While at RCA Victor, Stidham enjoyed a big hit with the ballad "My Heart Belongs to You." Stidham often recorded with Sax Mallard during this period. His Victor years ended in March 1950. He resurfaced on Checker, doing two sessions in 1952 and a third in 1953.

He had been away from the studios for nearly three years when Abco picked him up.

Abco G100 and G101 were advertised in Cash Box on February 26, 1956 (p. 34), March 3 (p. 30), and March 10 (p. 30).

"Meet Me Half Way" is another number with a lot of stop-time, not radically different from "Smoke Stack Lightning." "I'll Always Remember You" is one of Stidham's patented half-ballads.

The entire session features powerful lead guitar, which sounds like the work of Wayne Bennett; one of the saxophonists solos on "I'll Always Remember."

Flyright FLY 582, Fishin' in My Pond: Chicago Blues Bands, was released in Britain in 1981. P-Vine Special PLP-9027, Screamin' and Cryin', was released in Japan in 1981. P-Vine PCD 24074 was released in Japan in 2001; the title was Chicago Blues Guitar Killers!.


Zono Sago,
Courtesy of Dan Ferone

Ab3. Zono Sago's Modern Sounds

Zono Sago (Allan Williams) (d); Lucius "Little Wash" Washington (ts); (bars -1); (p); (b); (cga, bgo).

Universal Recording, Chicago, c. February 1956

3093
U3903 on label
Short Order (A. Williams)
Abco G102, Wolf 120.298 [CD], P-Vine [J] PCD 18531
3094
U3904 on label
Jivin' at Random (A. Williams) -1
Abco G102, Wolf 120.298 [CD], P-Vine [J] PCD 18531

Allan Williams, who went by the curious stage name of Zono (or Zona) Sago, was one of the artists Joe Brown brought to Abco. His previous recordings had all been for JOB.

Williams was eclectic. His first session for JOB was a 1952 blues outing by John Lee Henley that has become legendary. On October 5, 1953, Williams cut two Calypso sides under the Zona Sago name, then backed Memphis Minnie, her husband Little Son Joe (Ernest Lawlars), and Eurreal "Little Brother" Montgomery on a marathon blues session. Two more Calypso sides followed in March or April 1954, and another two toward the end of that year (even by the usual JOB standards, the Sago singles on JOB 1100, 1106, and 1109 are extraordinarily rare items).

Just to show what else he had in his bag of tricks, Williams recorded with Abco as the leader of a jazz combo.
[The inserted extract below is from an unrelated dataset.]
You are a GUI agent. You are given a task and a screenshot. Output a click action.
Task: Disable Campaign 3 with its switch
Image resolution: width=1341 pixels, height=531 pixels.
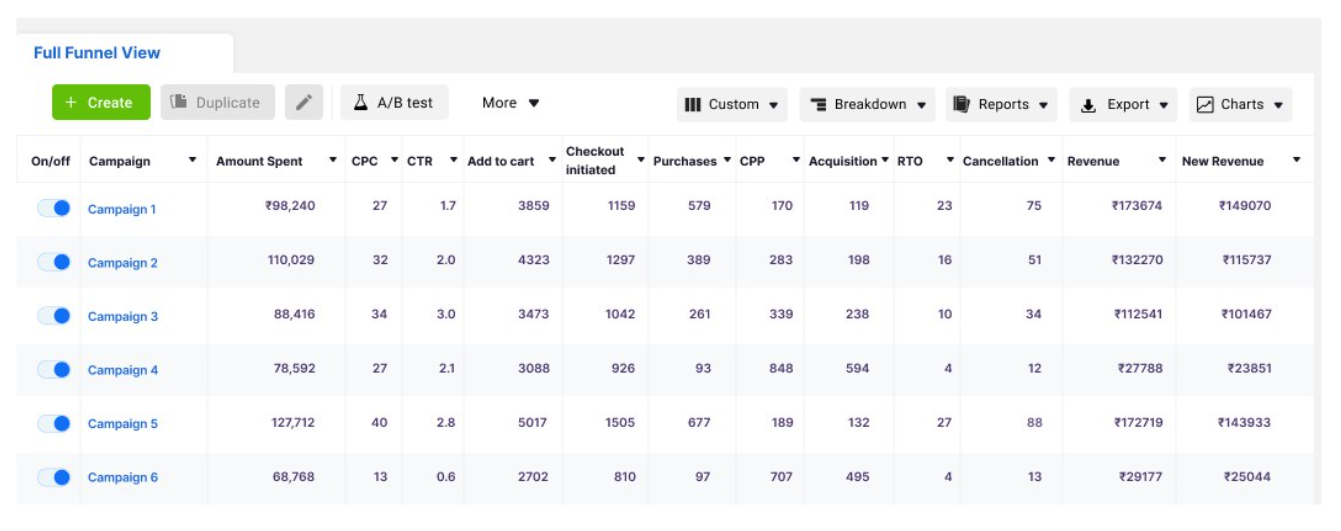click(54, 316)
Eli Toscano pitched the record (Cash Box, March 24, 1956, p. 31) as part of "the new jazz line that's soon to appear."

The pianist on "Short Order" sounds like Willie Jones. Conga and bongo are prominent on both sides. "Jivin' at Random" adds a baritone sax to the proceedings; both saxophonists get solos on this track. Armin Büttner has identified the tenor saxophonist as Lucius Washington, who was just beginning to get the calls for sesion work; during 1956 Little Wash would be very busy recording with Al Smith groups.
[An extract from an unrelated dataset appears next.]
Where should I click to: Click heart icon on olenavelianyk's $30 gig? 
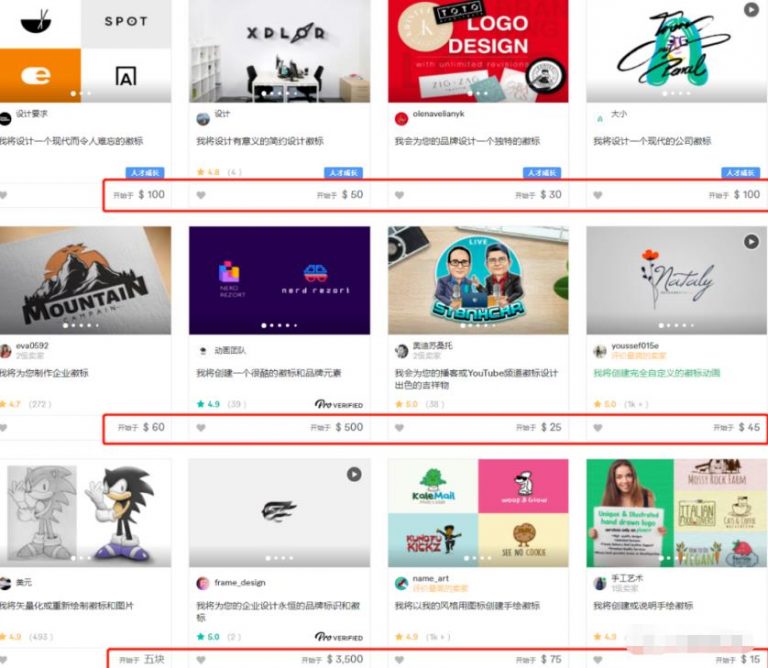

The matrix numbers were misprinted on the labels. In the trail-off vinyl, they are 3093 and 3094, as would be expected from the approximate date of the recording.

After Toscano told Cash Box about both releases on March 24 (p. 31), Abco G102 and Freddie Hall's G103 were advertised in Cash Box on March 31, 1956 (p. 24). G102 was reviewed in Billboard on April 21, 1956 (p. 56) and in Cash Box on the same date (p. 34).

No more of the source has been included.